Esper has signed off on the Army’s extension of infantry One Station Unit Training from 14 to 22 weeks after some 400 soldiers last month completed the service’s test run of the extended basic training program, he told reporters at the Pentagon. In the fall, the Army will also extend One Station Unit Training for armor and cavalry recruits. Training for combat engineer and artillery recruits is also likely to be extended on a trial basis after those pilot programs are completed, the Army secretary said.
The protracted infantry training pilot program was an overwhelming success, Esper said. Recruits who went through the 22-week program posted higher fitness scores on average than their peers in the 14-week program.
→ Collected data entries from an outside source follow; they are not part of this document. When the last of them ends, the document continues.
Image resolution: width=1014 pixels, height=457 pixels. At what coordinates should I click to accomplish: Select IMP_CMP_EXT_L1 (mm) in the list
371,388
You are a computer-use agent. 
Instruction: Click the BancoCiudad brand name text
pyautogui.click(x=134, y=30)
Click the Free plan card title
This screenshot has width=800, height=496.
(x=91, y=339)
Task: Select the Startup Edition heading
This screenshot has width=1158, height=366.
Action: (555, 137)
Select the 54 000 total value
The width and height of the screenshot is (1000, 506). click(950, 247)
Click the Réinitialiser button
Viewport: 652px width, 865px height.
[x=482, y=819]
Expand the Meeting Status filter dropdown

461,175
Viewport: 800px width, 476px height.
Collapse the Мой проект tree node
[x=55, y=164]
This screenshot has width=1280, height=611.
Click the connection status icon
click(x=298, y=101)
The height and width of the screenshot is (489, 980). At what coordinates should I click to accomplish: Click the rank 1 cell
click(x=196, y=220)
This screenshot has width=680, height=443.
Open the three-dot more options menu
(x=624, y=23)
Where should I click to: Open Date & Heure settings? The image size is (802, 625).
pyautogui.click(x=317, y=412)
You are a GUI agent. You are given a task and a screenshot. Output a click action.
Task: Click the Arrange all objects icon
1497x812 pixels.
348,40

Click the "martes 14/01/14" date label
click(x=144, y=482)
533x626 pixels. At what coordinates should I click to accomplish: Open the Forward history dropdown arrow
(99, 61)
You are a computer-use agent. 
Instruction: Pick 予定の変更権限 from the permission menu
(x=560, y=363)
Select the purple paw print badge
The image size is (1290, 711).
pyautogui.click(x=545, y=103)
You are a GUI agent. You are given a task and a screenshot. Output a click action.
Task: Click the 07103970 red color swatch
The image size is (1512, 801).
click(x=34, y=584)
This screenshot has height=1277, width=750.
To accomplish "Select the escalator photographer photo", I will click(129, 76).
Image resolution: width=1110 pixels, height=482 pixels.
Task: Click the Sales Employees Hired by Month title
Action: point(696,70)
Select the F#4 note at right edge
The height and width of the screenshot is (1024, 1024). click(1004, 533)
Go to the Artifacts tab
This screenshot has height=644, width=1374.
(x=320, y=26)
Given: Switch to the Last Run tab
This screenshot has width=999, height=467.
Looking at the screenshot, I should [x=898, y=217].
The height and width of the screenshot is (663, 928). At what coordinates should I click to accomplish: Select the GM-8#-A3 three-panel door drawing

Additionally, their dropout rate was less than 6 percent, compared to a typical attrition rate of about 12 percent in the shorter training program, according to the Army.
“And their tactical performance was exceptional,” Esper said of the soldiers in the pilot program at Fort Benning in Georgia. “I was very impressed by the results that we found.”
He anticipated the pilot programs for armor and cavalry recruits, which will also be conducted at Fort Benning, will be equally as successful.
The changes mark the first major overhaul of the Army’s initial entrance training programs since the 1970s, according to the service. Part of the thought process is the extended training provides recruits more time to adjust physically and mentally to Army life, meaning soldiers will be better prepared for battle as soon as they join their first units, Army officials have said.
The new infantry program extends the amount of time that soldiers spend training on weapons, including the M4 rifle, the M240 machine gun and the M249 squad automatic weapon. It also adds specific vehicle training, combative training, a 40-hour combat-lifesaving course, a combat water survivability test and more time conducting land navigation, according to the service.
Moreover, the new program provides recruits more time with their instructors. For the pilot program, the Army decreased the recruit-to-drill sergeant ratio from more than 20 to one to about 12 to one. Esper said the service is working to move more noncommissioned officers into drill sergeant positions to support better ratios across all of its recruit training programs.
“That personal attention, the extended time they have to bring their physical fitness up – it’s really all proved itself out,” he said. “Depending on how [the additional pilots programs] prove out we will likely make that [extended training] par across the entire Army.”